- AL Reading Service
As Jayla Kirkland runs around the track behind Hayes K-8 School in Birmingham, there’s no one else in sight. But this week, the 17-year-old world-class sprinter from Woodlawn High School competes in a crowded field of runners in Bydgoszcz, Poland at the International Association of Athletic Federations Championships (IAAFC). She wants to be alone there too – sprinting first across the finish line.
“I’ll be running against every junior from ages 14 to 19, competing for the gold,” she says.
Jayla’s time of 23.11 seconds in the 200 meters took first place last month at the prestigious New Balance Nationals Outdoor competition. In that same competition, she placed third in the 100-meter race. That kind of success paved her way from public housing to Poland as part of the U.S. national team.
There’s a key to getting there, Kirkland says: “I train three to four days a week. It takes a lot of hard work and consistency to get on the level that I am at, and of course, God.”
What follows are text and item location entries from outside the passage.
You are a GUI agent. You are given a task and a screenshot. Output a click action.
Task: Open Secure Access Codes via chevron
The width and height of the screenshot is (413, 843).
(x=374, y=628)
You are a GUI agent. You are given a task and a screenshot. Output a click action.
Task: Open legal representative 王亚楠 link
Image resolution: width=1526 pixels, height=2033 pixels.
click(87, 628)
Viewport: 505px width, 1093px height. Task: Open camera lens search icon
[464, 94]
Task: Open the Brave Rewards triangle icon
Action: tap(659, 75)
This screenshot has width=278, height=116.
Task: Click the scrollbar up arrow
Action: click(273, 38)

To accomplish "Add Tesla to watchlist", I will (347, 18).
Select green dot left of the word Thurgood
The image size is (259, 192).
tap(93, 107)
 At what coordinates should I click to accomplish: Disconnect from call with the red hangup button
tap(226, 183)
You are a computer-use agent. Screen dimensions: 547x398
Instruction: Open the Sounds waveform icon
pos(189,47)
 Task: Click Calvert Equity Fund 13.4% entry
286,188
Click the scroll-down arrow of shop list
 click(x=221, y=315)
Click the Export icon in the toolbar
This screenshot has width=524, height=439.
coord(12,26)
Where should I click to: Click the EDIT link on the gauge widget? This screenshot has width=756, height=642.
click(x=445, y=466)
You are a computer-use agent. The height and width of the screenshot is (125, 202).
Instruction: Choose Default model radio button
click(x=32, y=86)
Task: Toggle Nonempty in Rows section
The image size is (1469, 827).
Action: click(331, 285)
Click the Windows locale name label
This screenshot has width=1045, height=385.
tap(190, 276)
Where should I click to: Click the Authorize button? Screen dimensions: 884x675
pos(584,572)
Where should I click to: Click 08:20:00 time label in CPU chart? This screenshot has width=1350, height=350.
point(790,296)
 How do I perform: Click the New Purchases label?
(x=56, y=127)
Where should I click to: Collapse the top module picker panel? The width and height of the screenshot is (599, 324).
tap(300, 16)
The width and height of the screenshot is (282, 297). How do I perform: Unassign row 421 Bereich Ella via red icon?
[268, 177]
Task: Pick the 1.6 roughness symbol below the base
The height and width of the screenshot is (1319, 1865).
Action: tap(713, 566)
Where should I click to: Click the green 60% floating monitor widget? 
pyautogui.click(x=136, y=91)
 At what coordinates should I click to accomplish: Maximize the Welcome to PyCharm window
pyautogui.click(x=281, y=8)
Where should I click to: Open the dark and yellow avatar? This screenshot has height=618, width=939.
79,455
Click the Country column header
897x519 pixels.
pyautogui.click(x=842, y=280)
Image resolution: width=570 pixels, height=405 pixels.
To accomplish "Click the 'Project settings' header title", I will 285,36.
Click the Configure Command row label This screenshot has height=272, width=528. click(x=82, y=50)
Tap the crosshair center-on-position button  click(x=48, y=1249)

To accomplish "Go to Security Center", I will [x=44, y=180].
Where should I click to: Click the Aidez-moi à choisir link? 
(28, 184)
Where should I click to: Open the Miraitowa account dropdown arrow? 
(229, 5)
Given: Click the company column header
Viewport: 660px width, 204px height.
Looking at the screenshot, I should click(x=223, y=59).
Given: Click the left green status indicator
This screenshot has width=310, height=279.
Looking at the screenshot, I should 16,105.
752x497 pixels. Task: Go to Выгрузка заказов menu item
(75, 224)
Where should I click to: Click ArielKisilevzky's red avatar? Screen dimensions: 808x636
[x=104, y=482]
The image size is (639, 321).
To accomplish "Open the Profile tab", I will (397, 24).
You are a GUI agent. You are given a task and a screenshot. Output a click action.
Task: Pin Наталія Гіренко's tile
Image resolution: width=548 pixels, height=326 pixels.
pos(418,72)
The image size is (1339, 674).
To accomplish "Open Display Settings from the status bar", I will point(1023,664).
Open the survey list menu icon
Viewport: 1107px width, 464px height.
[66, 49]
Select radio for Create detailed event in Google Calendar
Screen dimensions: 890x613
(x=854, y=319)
Jayla is an honor student in the Business and Finance Academy at Woodlawn. She’s hoping her sprinting propels her through college and a degree in sports management. These dreams took root back in seventh grade when a middle school coach noticed something.
“At basketball practice, my coach saw that I had speed, so he suggested I try out for the track team,” she says. “I did pretty good in my first meet and kept going with it.”
Jayla trains with coach Myra Hawkins, a teacher and former runner. As Jayla sprints around the track, Hawkins is on the sidelines giving instructions, clocking runs, and offering encouragement. Jayla, she says, is different.
“She pushes through even when she is not feeling her best,” Hawkins says. “There are a lot of students who come out here and want me to train them. They get tired and they don’t show back up.”
But Jayla is consistent, and the training will continue, Hawkins says.
“As long as she wants me to help her, I’m going to be alongside her, helping her, pushing her to make sure she reaches her goals.”
Jayla has her sights set on Olympic gold. She didn’t qualify for the 2016 games, but she’s already thinking about 2020 in Tokyo.